Giuseppe Guastella, Corriere della Sera 11/12/2008, 11 dicembre 2008
MILANO
Voleva farla finita con il calcio Christian «Bobo » Vieri. Era la depressione, certificata da una perizia medica che il bomber ha appena depositato alla decima sezione del Tribunale civile di Milano. Per nove mesi l’ex attaccante della Nazionale e di Juventus, Atletico Madrid, Lazio, Inter, Milan, Monaco e Fiorentina, prima di andare all’Atalanta è stato sul punto di appendere le scarpette al chiodo quando nell’autunno 2006 seppe dai giornali che, nell’ambito dell’inchiesta Telecom, era stato trovato un dossier su di lui dal quale emergeva che era stato pedinato e che, altrettanto illegalmente, erano stati acquisiti i suoi tabulati telefonici. «Volevo lasciare il pallone, la passione della mia vita. Ancora oggi non riesco a capire perché mi hanno controllato», racconta.

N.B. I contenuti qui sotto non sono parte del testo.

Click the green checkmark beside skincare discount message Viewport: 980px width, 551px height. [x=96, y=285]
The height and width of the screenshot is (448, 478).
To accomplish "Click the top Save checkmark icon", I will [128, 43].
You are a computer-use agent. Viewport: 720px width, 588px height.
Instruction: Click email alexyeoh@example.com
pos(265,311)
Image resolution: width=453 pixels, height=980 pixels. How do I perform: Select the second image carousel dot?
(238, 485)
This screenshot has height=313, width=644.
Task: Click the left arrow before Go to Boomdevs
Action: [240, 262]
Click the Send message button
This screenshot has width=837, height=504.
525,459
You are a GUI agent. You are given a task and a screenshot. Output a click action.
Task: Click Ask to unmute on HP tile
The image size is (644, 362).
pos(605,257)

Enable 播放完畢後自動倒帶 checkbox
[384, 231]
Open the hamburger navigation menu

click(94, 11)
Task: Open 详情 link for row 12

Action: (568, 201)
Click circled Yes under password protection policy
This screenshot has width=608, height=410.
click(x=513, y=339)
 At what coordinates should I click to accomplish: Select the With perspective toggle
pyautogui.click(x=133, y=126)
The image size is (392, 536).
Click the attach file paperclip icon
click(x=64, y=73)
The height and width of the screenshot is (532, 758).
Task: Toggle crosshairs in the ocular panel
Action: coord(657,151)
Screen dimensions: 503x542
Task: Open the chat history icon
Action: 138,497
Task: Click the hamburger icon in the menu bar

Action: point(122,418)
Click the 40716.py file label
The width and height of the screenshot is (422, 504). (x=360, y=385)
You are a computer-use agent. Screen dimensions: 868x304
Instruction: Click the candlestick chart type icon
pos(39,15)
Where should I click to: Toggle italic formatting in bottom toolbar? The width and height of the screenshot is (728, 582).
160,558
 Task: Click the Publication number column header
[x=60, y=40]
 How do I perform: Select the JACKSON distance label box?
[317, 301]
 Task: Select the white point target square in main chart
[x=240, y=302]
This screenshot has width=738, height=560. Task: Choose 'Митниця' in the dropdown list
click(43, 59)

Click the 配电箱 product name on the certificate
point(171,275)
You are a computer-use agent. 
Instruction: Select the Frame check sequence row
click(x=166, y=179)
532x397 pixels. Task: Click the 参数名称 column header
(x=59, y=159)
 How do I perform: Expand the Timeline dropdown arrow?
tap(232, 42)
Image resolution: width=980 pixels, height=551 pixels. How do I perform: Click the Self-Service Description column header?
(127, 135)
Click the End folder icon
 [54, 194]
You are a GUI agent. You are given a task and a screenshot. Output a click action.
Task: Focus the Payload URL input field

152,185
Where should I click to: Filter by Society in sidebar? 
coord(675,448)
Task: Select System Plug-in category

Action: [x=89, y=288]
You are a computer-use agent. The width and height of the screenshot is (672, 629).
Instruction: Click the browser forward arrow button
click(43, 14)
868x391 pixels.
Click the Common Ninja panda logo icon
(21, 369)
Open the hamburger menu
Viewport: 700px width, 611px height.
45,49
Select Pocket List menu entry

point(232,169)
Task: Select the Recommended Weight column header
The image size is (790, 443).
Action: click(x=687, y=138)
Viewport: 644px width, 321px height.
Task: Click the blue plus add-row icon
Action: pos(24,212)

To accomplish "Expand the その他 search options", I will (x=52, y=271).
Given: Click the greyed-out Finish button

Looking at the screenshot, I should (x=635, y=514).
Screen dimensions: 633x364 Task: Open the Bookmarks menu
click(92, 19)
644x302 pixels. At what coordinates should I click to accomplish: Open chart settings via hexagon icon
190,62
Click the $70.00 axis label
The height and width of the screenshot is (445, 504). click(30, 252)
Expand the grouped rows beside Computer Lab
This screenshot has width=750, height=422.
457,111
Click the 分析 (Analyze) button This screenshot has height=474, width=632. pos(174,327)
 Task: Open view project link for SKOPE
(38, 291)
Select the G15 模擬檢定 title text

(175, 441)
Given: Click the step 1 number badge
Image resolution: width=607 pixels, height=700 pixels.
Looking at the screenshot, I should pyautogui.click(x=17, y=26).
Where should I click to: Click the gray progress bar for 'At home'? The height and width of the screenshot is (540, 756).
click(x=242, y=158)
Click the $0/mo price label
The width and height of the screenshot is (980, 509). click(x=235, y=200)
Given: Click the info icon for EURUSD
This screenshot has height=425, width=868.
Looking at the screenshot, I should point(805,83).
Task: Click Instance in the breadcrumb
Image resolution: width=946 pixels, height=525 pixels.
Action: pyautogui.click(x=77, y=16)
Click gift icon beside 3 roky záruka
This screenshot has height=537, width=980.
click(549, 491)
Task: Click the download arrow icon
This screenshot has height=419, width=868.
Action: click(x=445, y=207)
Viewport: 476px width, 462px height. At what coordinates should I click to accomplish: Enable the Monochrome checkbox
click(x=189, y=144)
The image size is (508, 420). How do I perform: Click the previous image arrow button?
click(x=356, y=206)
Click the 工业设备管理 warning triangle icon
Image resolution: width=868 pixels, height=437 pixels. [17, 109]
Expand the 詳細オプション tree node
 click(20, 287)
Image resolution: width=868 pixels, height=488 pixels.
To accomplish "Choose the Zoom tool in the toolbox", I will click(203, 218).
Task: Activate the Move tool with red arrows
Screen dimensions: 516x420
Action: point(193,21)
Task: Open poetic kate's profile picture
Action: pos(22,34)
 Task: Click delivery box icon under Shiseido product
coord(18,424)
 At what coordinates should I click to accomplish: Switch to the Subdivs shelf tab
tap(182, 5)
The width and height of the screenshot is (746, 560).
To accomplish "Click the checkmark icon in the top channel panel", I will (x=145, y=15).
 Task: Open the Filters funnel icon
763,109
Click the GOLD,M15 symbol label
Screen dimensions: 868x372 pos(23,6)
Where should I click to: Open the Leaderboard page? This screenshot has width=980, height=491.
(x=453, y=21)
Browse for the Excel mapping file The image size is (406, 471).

Un fascicolo che, secondo l’accusa, sarebbe stato formato da Emanuele Cipriani, titolare dell’agenzia investigativa Polis d’Istinto, su richiesta dell’Inter che voleva capire come mai il rendimento atletico del bomber fosse precipitato ai minimi. Ad aprile 2007, Vieri ha fatto causa a Telecom e Inter chiedendo un risarcimento di 12 milioni di euro alla prima e di 9 milioni e 250mila alla seconda per danni all’immagine, alla vita di relazione e per mancati guadagni. Dopo che i pm di Milano hanno chiuso l’inchiesta chiedendo il processo per 34 persone e per le due società, il legale di Vieri, l’avvocato Danilo Buongiorno, ha depositato nella causa civile la perizia medica e alcuni atti dell’indagine penale.
Vieri domenica è tornato al gol con la maglia dell’Atalanta dopo una lunga astinenza. Dice di essersi ripreso completamente, ma non nasconde che in lui qualcosa a 35 anni è definitivamente cambiato: «Ho passato un periodo in cui non uscivo più di casa, ho cominciato ad avere paura di tutto e a sospettare di tutti, io che non avevo nulla da nascondere. Ora vedo le cose in modo diverso, sono più sospettoso e diffidente».
La vicenda ha anche ritardato di otto mesi il suo ingresso nell’Atalanta con un contratto che, due anni fa, gli «garantiva » uno stipendio di soli 1.500 euro al mese, ma con un gettone da 100mila euro a gol. «Ero talmente prostrato che non volevo neppure fare fisioterapia dopo un infortunio». L’Inter, però, sostiene che la depressione gli era venuta prima. Il centravanti non lesina critiche al mondo del calcio, che definisce «marcio» e che accusa di non rispettare i calciatori come persone: «Forse stavo attraversando un periodo in cui non facevo gol. normale per un calciatore, può succedere. Loro cosa credevano? Che passassi le notti in discoteca? Che non mi allenassi? Ci voleva poco per saperlo. La mia vita è limpida, non ho segreti. Solo casa e lavoro. Professionisti come me ce ne sono pochi nel calcio. E invece loro che fanno? Mica mi contestano qualcosa. Mi fanno pedinare di nascosto. Non si può giocare con la vita della gente».
Ovviamente non si accorse di nulla: «Dopo, ripensandoci, ho notato in quel periodo che i giornali sapevano tutto di me e dei miei movimenti. Ho il sospetto che qualcuno li informava». Di questo non c’è prova. Bobo è «amareggiato e deluso», prima di tutto dal comportamento del presidente Massimo Moratti. «Con lui avevo un rapporto ottimo, quando segnavo. Poi le cose sono cambiate». «Moratti ha dichiarato alla giustizia sportiva di non aver mai chiesto al capo della sicurezza Telecom Giuliano Tavaroli di intervenire. Le prove che abbiamo depositato contraddicono le sue affermazioni», precisa l’avvocato Buongiorno. Il centravanti è determinato ad andare fino in fondo: «Non per soldi. Per giustizia. Ho subito danni pesanti perché non avevo la testa per pensare a nulla». Rivela che anche «le trattative con alcune società straniere si interruppero a causa dell’eco internazionale che ha avuto la mia vicenda. Mi telefonavano e mi chiedevano che cosa avevo combinato, che nascondevo».
Guarito dagli infortuni, Bobo torna in campo. Domenica è entrato all’82’ e cinque minuti dopo ha segnato la sua prima rete stagionale. Giura che non sarà l’ultima.